Canada's economic interaction with the US doesn't seem to be harmful in terms of the US's long-term economic success: "you send us oil, we refine it and sell it back to you" is actually a pretty good setup for the US. If anything, it seems to paint the Canada-US relationship similarly to the US-China relationship, where not building domestic industrial capacity leaves the former dependent on the latter.

The question then becomes whether Canada will cave sufficiently to Trump's desires, and I can see there being some pain there: Canada's tended to frame itself as "the US, but properly enlightened" and I expect that will lead to some #RESIST and trying to get Trump to cave first, and I'm reasonably confident Trump will actually pull the trigger if it comes to it.

I get what Trump wants from Mexico. I'm not sure what he wants from Canada. Is fentanyl coming in from Canada? I thought it was coming from Mexico.

I mean, He's said that he wants Canada to become part of the US, but that can't be his motivation here, can it?

I think the "annexing canada" and the "tariff canada unless they accede to his demands" might be coming from the same place: "you're entirely dependent on the US, so get in line and work to our benefit, rather than benefiting from our largesse and then stabbing us in the back in every public forum you get into"

I think there are some other similar things in Trump's policies, like asking NATO to pay for its own defense: some of that is just cost-cutting, but some of it is the NATO countries deriding the US for being a warmonger while being completely dependent on its warfighting capability. I suspect if they were praising their benevolent protector instead of claiming they're superior because they don't need to spend money on weapons, it would be a lower priority.

Cost cutting would involve actually cutting defense spending which they're not going to do. This is pure misplaced populist resentment. Folks intuitively know they're getting screwed by Millitary Industrial Complex but they don't want to be seen as pinko pacifists so they resent Canada or Belgium, or whomever, instead of Lockheed/Boeing lobbyists.

For all the buzz it gets "defense spending" in the for of tanks, ships, jets, missiles, Et Al is effectively pocket change within the context of total US spending.

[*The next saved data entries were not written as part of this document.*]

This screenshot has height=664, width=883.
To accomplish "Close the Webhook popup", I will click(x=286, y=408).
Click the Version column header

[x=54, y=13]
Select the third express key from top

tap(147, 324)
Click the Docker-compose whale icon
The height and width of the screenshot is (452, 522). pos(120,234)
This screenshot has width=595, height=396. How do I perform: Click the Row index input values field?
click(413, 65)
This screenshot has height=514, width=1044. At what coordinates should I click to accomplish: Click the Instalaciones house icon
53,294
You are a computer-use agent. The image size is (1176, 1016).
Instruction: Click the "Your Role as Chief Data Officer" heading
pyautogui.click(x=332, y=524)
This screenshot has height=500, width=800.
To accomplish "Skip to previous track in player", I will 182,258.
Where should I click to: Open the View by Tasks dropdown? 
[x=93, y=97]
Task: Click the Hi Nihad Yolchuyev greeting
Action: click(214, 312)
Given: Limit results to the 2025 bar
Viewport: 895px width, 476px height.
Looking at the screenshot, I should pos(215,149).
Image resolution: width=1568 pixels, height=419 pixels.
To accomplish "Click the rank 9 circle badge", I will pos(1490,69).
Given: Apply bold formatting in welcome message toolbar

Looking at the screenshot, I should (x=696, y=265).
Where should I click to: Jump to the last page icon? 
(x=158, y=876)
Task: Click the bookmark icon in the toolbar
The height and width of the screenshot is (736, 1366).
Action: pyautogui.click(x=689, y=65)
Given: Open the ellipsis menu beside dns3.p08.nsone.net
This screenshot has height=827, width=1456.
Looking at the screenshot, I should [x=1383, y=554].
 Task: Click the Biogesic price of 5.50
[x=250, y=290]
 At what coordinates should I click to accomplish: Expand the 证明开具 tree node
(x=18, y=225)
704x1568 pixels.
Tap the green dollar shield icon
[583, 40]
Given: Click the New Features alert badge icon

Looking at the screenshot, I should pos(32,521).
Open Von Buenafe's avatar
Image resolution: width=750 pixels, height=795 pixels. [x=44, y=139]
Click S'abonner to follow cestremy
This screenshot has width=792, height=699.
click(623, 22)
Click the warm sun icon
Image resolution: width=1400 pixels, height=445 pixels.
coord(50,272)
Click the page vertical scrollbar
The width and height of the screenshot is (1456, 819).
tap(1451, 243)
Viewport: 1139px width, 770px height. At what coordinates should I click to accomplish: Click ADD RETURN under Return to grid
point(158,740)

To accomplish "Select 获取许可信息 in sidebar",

The DoD's budget accounts for about 700 billion dollars of the Federal government's 6.9 trillion dollar total, in other words somewhere around 10%. Of that 10% somewhere between 1 quarter and 1 third goes to maintenance and procurement. The remaining balance is going to things like food, wages, housing, medical benefits, the GI bill, etc...

Point being that the US could cut 100% of what most people think of when they think of "defense spending" and it wouldn't make much more than a 3% difference overall.